La COVID-19 nos ha hecho meditar en que todas las enfermedades implican un peligro real de muerte, pero, nada más horroroso, frustrante y duro para el corazón, que una enfermedad donde no podamos ver a nuestros seres queridos y mucho menos despedirnos de ellos.

Desde los primeros instantes estamos separados de quienes amamos: padres, hijos, familia en general, y quizás sin el consuelo de que nos vuelvan a tomar la mano, dar un abrazo y decir adiós.

Por eso esta enfermedad es la más cruel de todas, la que nos deja desarmados, sí, con certeza rodeados de aquellos esforzados médicos que dan su mejor aporte cada día; pero sin nuestros cariños reales.

Por eso hay que cuidarse mucho, en cada momento, cumplir con todo; que el hacer una compra, que se sabe necesaria, pero, pensemos, no tan imprescindible, no logre arrebatarnos la vida con un virus que además de poder quitarte el oxígeno, provoca ese temor exacerbado, debido al vacío terrible del alma.

Foto: Escambray

Solo recapacitemos bien en esa soledad de quien va a morir sin ver una última vez a sus seres amados.

Porque están los negligentes, quienes piensan que no es nada y la consideran como una gripe; o aquellos que displicentemente van por las calles con el nasobuco de corbata o mal colocado, o pretenden prescindir de él y se tiran, literalmente, sobre otros en la desesperación de una cola en alguna tienda, posiblemente para lucrar con ello. Todos ellos deben aprender bien que este virus no tiene rostro, y que de nada vale el dinero cuando en ello está implicada la vida, el contagio a familiares y amigos y tal vez, la triste muerte de cualquiera de ellos.

Hay que ser receptivos y disciplinados. Y jamás pensar “a mí no me va a tocar”, porque sencillamente, sí que puede tocarles y, de pronto encontrarse aislados, alejados de cuanto conocen, y sin poder estrechar esa mano anhelada o ese abrazo preciso. 

La vida es la mayor riqueza que poseemos, hagamos que valga.

★ ★ ★ ★ ★

▶ _EXPLORAR EL MATERIAL_:
(a) En el texto sobre la COVID-19, ¿qué llevan algunas personas por las calles "de corbata o mal colocado"?
(b) Explica, por favor, en una a tres oraciones, por qué el texto sobre la COVID-19 llama a esta enfermedad "la más cruel de todas".
El listado no hace falta para resolver nada de lo que aquí se pide.

▶ _DATOS ALMACENADOS_:
★ ★ ★ ★ ★

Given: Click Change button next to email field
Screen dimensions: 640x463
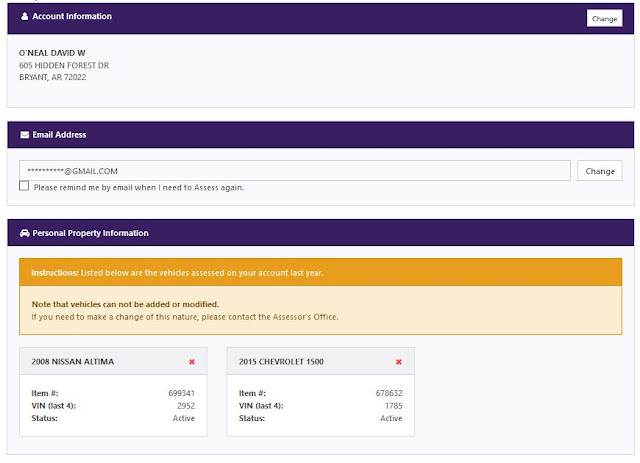Looking at the screenshot, I should click(600, 171).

★ ★ ★ ★ ★

▶ _RESPUESTAS POR TAREA_:
(a) El nasobuco.

(b) Porque desde los primeros instantes separa a los enfermos de quienes aman (padres, hijos y familia), quizás sin el consuelo de que vuelvan a tomarles la mano, darles un abrazo y decirles adiós. Los deja desarmados, rodeados de médicos esforzados pero sin sus cariños reales.